Long intrigued especially by night colors created both naturally and artificially, I am similarly drawn to the stillness of the very late night hours.  Even if I am locked in my car as I go out scouting for ideas, I am interested in how limited light at night affects the scene and how illumination from park lamps and street lights focuses one's attention on paths to be walked or driven.  Sometimes I take liberties with the physical properties of the moon and stars, and even park lamps,  in order to utilize their illumination advantageously in my compositions.  

I often work in a series that has a similar palette, size or theme.  For instance, while the two "Sidewalks Through the Night" series are closely related, the first group is slightly smaller, colors are less saturated and the viewpoint is generally closer.  In contrast, the second series takes a longer vantage point with more saturated deep greens and blues and brings in the distant sky to give each painting a more expansive perspective.

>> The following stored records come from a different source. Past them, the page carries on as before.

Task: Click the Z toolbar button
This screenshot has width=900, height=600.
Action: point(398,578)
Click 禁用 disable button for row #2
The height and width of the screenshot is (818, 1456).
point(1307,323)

The impetus for the paper quilts came from a dire need at my mid-life stage to get rid of old work.  As I started this difficult process of destroying work I had spent countless hours on,  I was struck by something.  While I had no doubt that each painting in my pile was not good enough to keep, I couldn't help noticing how many small areas there were in each painting which were quite lovely. I thought of how a quilter will take apart a garment which is no longer in style or no longer fits, but use the fabric to make something else that can be useful and beautiful.  So I decided to chop these pieces up into small parts and see what happened.  I found the process of being able to adapt and reuse these little parts fun, engaging and it appealed to my recycling bent.  Plus this method was much easier than torching the whole lot!

The oil pastel baseball scenes stem from my love of baseball.  I love to listen to games on the radio while I work.  My aesthetic interests about baseball center around the field, the dimensions, the symmetry and the park-like setting.  Then you add in the colors, especially with the lights at night, and it's a wonderful contrast against a night sky. I like to focus not on particular parks because that gets too close to sentimentality but just on the field.  That means you'll find no fans, no players, no cars in these scenes.

I started a small business of making busts of famous women and great baseball players about twenty years ago.  The impetus for this project started when I was examining my husband's collection.  He used to collect statues of famous people--didn't matter who the person was as long as they were identifiable and had some claim to fame. I soon realized how few women were in his collection and since I often bought "heads" to give him, both of us would have purchased busts of women if they had been available.  I decided to try to fill the void with Great American Women.  I concede that I am not much of a sculptor but at least I've given three dimensional form to some great women.  The baseball players was a different story--my husband told me who he would like to have a bust of and I made it.  All old timers but great classic players.